THIS summer Daniel Evans will take on his first stage role at the Crucible since becoming artistic director of Sheffield Theatres just over a year ago.
He will be directed by Richard Wilson in The Pride, which was announced among the final plays to complete his second season leading the company.
They also include a revival of classic northern comedy Hobson’s Choice by Harold Brighouse, directed by Christopher Luscombe, in the Crucible Main House from May 26.
In celebration of the 50th anniversary of its first production, Happy Days by Samuel Beckett takes to the Studio stage from May 20.
The comic masterpiece will feature Pauline McLynn, best known as Mrs Doyle from TV’s Father Ted, and Peter Gowen as wife and husband Winnie and Willy.
It will be directed by Jonathan Humphreys, who is working at Sheffield Theatres as part of the Regional Theatre Young Director Scheme.

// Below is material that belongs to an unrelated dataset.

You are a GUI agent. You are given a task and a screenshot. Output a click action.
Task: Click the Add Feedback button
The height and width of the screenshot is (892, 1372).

Rounding off the 2010/11season, The Pride is in the Studio from June 23. It is the English Regional premiere of Alexi Kaye Campbell’s debut play for the Royal Court, contrasting the gay experience from the Fifties to the Noughties depicted through two love triangles.
Under the direction of associate director Richard Wilson, Daniel Evans be performing for the first time since taking up the reins at Sheffield Theatres, although he has acted here before in Cloud Nine and The Tempest.
In the spring the Crucible will stage a co-production of Who’s Afraid of Virginia Woolf?, a modern American classic.
Edward Albee’s explosive Sixties play is ferociously funny and emotionally raw journey into the darkest depths of love and marriage .
The first collaboration between Sheffield Theatres and Northern Stage, who regularly tour to the city, it will be directed by Eric Whyman, artistic director of the Newcastle-based company who previously directed The Birthday Party at the Crucible.
Daniel Evans declared: “It’s been a wonderful year for Sheffield Theatres. Since the reopening of the Crucible, we have welcomed over half a million people through our doors.
“As we begin our most ambitious project to date, the David Hare Season, I’m delighted to announce the remaining plays of our spring/summer season.
“We’re also looking forward to celebrating the 40th anniversary of the Crucible in November 2011.
“During this time of uncertainty in the arts sector, this landmark birthday will not only celebrate our iconic building but also the essential role we play in the city and the region’s cultural, economic and spiritual life.”